Is this even possible with his current skill and knowledge? Lexus doubted it, and he said as much. “It sounds pretty advanced… wouldn’t it be too hard for me?”
“Don’t worry, it’ll be fine! It won’t be as difficult as you expect. And there’s always Google to turn to if there’s something you don’t know.” Noelle gave an encouraging smile. “Try it out for a week and let me know how it goes. If you still think it’s too hard, then we can do something else. Who knows, maybe you’ll find it super fun!”

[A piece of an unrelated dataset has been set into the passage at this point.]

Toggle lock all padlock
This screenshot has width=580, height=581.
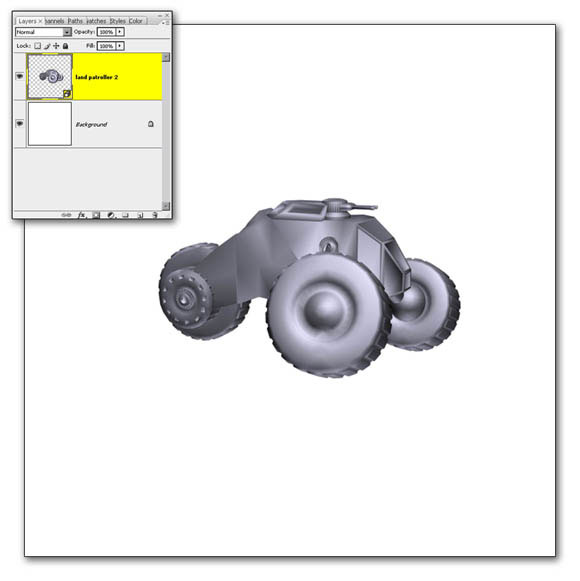click(x=66, y=46)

Noelle’s words dissipated much of the concern in Lexus’ mind. If it was just a week, he could give it a shot. He just didn’t want to waste Noelle’s time when he couldn’t produce anything of value after two months of work. If he thought of the “homework” not as a part of work but as a personal project, then it sounded very fun indeed!
“Yeah, I’ll give it a try!” Lexus decided.

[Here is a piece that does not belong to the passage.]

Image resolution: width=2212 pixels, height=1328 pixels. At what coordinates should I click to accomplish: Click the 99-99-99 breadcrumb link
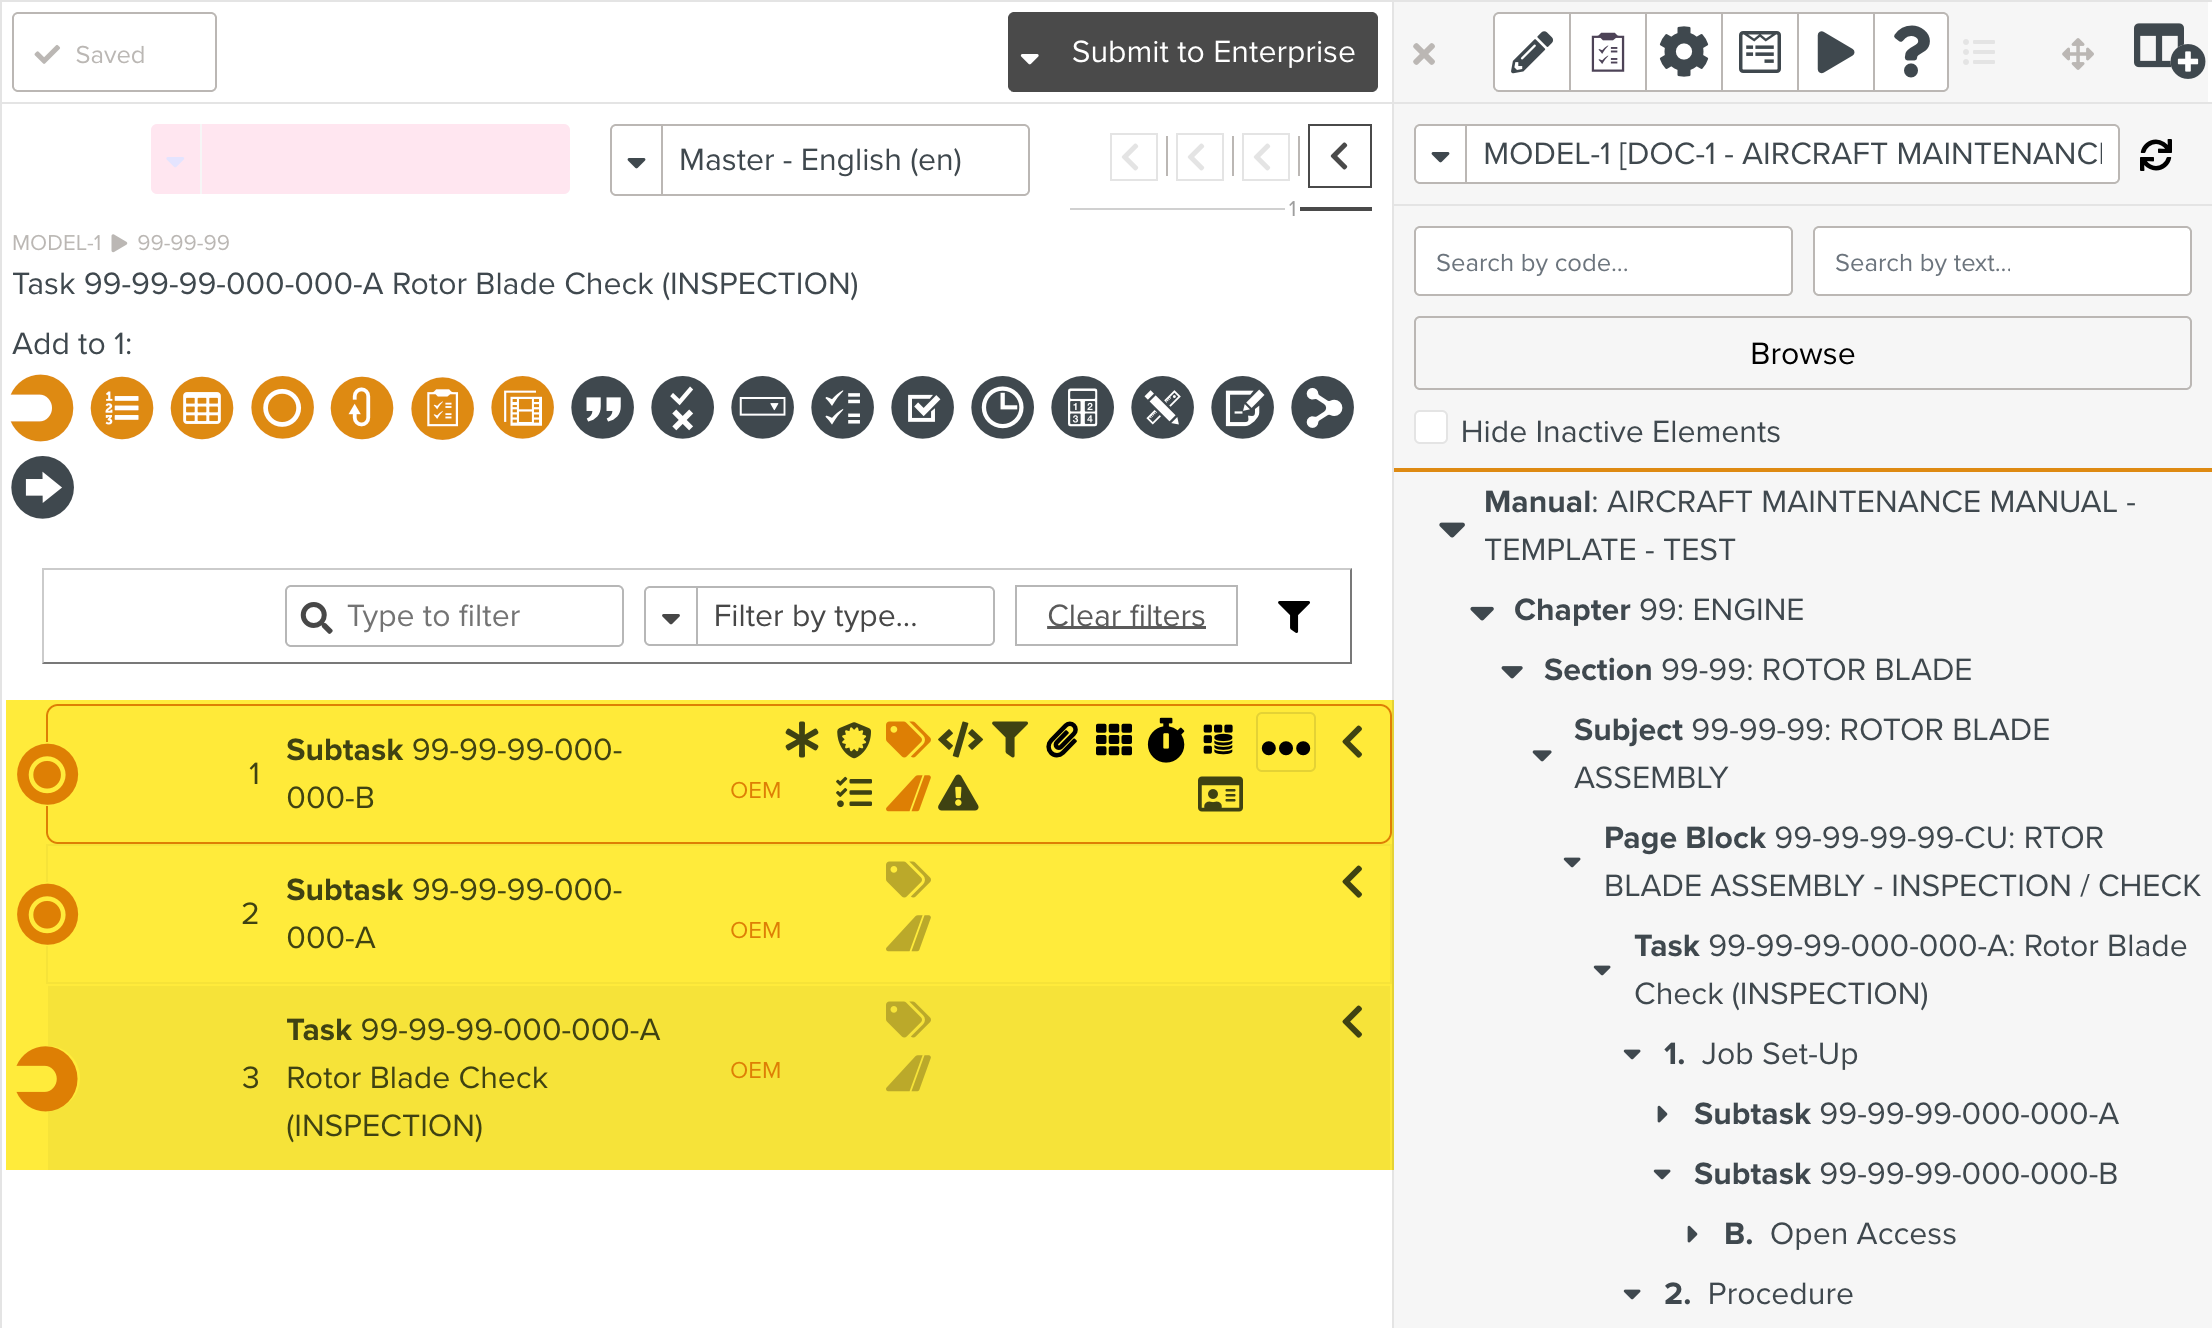click(x=183, y=243)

Noelle’s smile grew wider as she said, “Great, I’m glad you’re up for it! Let me know if you have any questions while implementing the transformer. There’s also a reading list for the project that I’ll send to you later today via email. What’s your email handle?”
Lexus wrote his email down and handed the piece of paper over to Noelle, who folded it and placed it in her pocket.

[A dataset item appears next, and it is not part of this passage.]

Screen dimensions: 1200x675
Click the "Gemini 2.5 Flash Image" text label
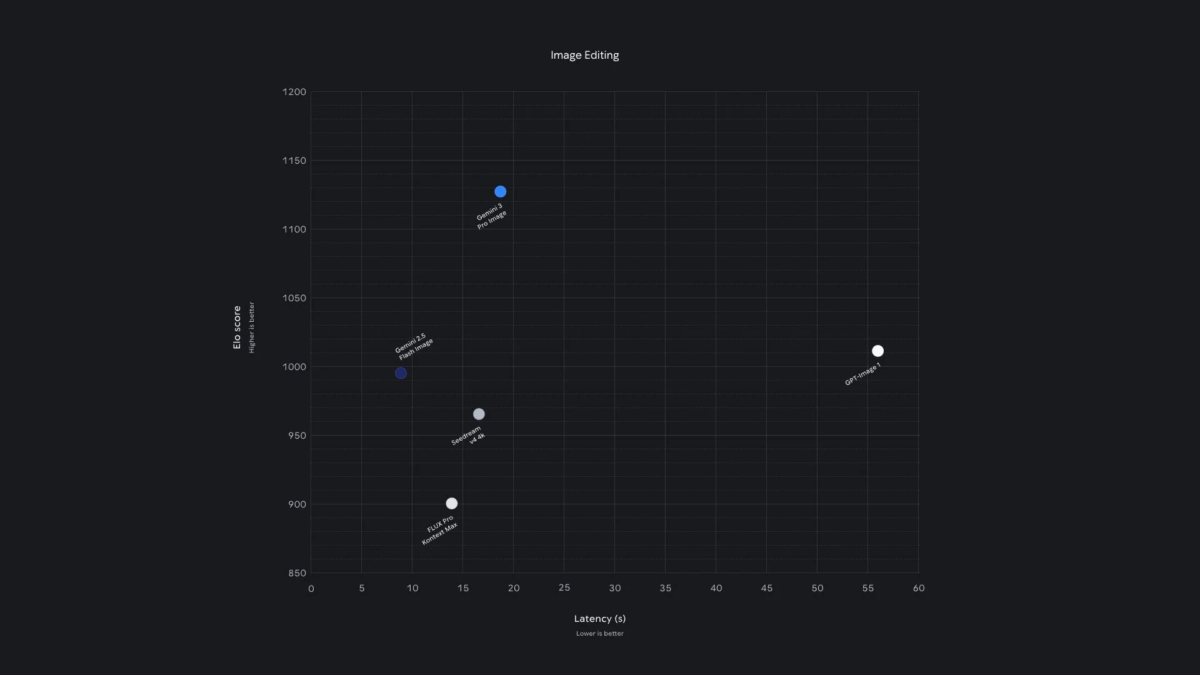tap(414, 347)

“The programming and paper reading would probably keep you busy for the next week, so we can discuss the rest of the details after the next team meeting. But just to give you the basics, the project we’re working on together would probably take about two to three months. The paper writing would probably stretch into your exam season, but you’ll be super busy then so you can count on me for that,” Noelle said.
Two to three months from now would be about May to June, which was exactly the period of time where everyone would be frantically studying for their coming exams.
Hmmm, I guess I’ll have to start revising early. Lexus didn’t want to miss out on the paper writing process because of his exams, so he was determined to find a way to balance both academics and research at the same time.
Hopefully, the time he spent reading all the books and raising his experience to Level 1 would come in handy. Didn’t the system say at some point that the best student in his year was barely at the standard of level 1? That was a few months ago though, so it might not be true now.
At the very least, Lexus could count on [Increased Processing Speed] in order to revise the first year content in less time.
Speaking of which, the amount of effort Lexus was putting into learning the first year computer science content was steadily decreasing as the months passed by. He had opted to spend more time reading more advanced textbooks and papers in his free time, and it had worked out great! As long as he focused during lectures, Lexus found that he no longer had any difficulty completing the problem sheets and programming exercises.
Lexus took a moment to reflect on the progress he had made in a few short months. The me from a few months ago would be ecstatic at the thought of breezing through first year. But now, my mind is so preoccupied with the more advanced computer science and maths that class no longer satisfies me. I'm far from content with staying at my current level when there is still so much to learn!